Newland M Christopher
Department of Psychology, Auburn University, Auburn, AL 36849 USA.
Perspect Behav Sci. 2019 Jun 19;42(3):583-616. doi: 10.1007/s40614-019-00206-1. eCollection 2019 Sep.
A reliance on null hypothesis significance testing (NHST) and misinterpretations of its results are thought to contribute to the replication crisis while impeding the development of a cumulative science. One solution is a data-analytic approach called Information-Theoretic (I-T) Model Selection, which builds upon Maximum Likelihood estimates. In the I-T approach, the scientist examines a set of candidate models and determines for each one the probability that it is the closer to the truth than all others in the set. Although the theoretical development is subtle, the implementation of I-T analysis is straightforward. Models are sorted according to the probability that they are the best in light of the data collected. It encourages the examination of multiple models, something investigators desire and that NHST discourages. This article is structured to address two objectives. The first is to illustrate the application of I-T data analysis to data from a virtual experiment. A noisy delay-discounting data set is generated and seven quantitative models are examined. In the illustration, it is demonstrated that it is not necessary to know the "truth" is to identify the one that is closest to it and that the most likely models conform to the model that generated the data. Second, we examine claims made by advocates of the I-T approach using Monte Carlo simulations in which 10,000 different data sets are generated and analyzed. The simulations showed that 1) the probabilities associated with each model returned by the single virtual experiment approximated those that resulted from the simulations, 2) models that were deemed close to the truth produced the most precise parameter estimates, and 3) adding a single replicate sharpens the ability to identify the most probable model.

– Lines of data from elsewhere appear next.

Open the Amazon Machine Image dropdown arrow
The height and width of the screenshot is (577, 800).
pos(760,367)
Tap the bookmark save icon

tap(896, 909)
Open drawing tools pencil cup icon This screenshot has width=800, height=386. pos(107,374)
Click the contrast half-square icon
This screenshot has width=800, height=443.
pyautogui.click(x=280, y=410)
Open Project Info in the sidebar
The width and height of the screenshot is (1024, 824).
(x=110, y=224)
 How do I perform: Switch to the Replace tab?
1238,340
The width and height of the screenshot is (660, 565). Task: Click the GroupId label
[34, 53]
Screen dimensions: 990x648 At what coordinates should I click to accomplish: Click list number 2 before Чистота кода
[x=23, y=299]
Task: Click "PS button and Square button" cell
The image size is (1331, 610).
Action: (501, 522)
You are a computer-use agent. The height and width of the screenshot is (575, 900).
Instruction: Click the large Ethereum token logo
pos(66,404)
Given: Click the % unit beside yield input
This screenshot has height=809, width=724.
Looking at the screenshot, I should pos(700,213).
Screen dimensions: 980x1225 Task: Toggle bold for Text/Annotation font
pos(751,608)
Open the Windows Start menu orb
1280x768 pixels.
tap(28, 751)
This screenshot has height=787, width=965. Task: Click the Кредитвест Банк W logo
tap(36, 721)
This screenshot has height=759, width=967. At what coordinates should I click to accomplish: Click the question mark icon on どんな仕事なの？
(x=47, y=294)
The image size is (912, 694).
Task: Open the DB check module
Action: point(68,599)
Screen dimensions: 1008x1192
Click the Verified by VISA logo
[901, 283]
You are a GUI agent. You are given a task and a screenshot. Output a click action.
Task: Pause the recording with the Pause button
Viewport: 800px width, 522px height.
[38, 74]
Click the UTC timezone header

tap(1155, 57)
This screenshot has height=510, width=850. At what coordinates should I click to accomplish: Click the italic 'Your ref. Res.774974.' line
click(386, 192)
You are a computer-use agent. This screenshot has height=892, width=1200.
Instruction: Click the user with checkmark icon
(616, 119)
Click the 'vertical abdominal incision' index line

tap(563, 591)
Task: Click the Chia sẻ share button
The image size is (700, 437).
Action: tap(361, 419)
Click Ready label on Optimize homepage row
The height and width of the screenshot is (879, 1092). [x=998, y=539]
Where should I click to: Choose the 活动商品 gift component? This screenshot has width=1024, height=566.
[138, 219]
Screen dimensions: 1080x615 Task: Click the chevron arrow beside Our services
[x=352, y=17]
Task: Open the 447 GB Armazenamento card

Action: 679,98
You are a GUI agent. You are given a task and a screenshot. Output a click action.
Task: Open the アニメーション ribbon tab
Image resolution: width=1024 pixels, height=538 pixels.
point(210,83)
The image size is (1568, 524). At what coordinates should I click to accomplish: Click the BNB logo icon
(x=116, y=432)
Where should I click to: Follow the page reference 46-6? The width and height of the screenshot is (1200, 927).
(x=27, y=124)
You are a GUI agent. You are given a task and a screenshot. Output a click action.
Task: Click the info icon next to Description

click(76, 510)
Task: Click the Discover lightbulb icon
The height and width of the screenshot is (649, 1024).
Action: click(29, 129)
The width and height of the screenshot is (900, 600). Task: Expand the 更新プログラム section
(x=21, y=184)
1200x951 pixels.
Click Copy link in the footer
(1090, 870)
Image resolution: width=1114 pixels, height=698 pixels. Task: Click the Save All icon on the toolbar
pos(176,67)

对零假设显著性检验(NHST)的依赖及其结果的错误解读被认为是导致复制危机的原因,同时阻碍了累积性科学的发展。一种解决方案是一种称为信息论(I-T)模型选择的数据分析法,它建立在最大似然估计的基础上。在I-T方法中,科学家会检查一组候选模型,并确定每个模型比该组中所有其他模型更接近真相的概率。尽管理论发展较为微妙,但I-T分析的实施却很简单。模型根据它们根据所收集的数据是最佳模型的概率进行排序。它鼓励对多个模型进行检验,这是研究人员所期望的,而NHST却不鼓励这样做。本文旨在实现两个目标。第一个目标是说明I-T数据分析在虚拟实验数据中的应用。生成了一个有噪声的延迟折扣数据集,并检查了七个定量模型。在这个示例中,证明了不必知道“真相”就能识别最接近它的模型,并且最可能的模型与生成数据的模型相符。其次,我们使用蒙特卡罗模拟来检验I-T方法倡导者提出的主张,在模拟中生成并分析了10,000个不同的数据集。模拟结果表明:1)单个虚拟实验返回的每个模型的概率接近模拟结果产生的概率;2)被认为接近真相的模型产生了最精确的参数估计;3)添加单个重复样本增强了识别最可能模型的能力。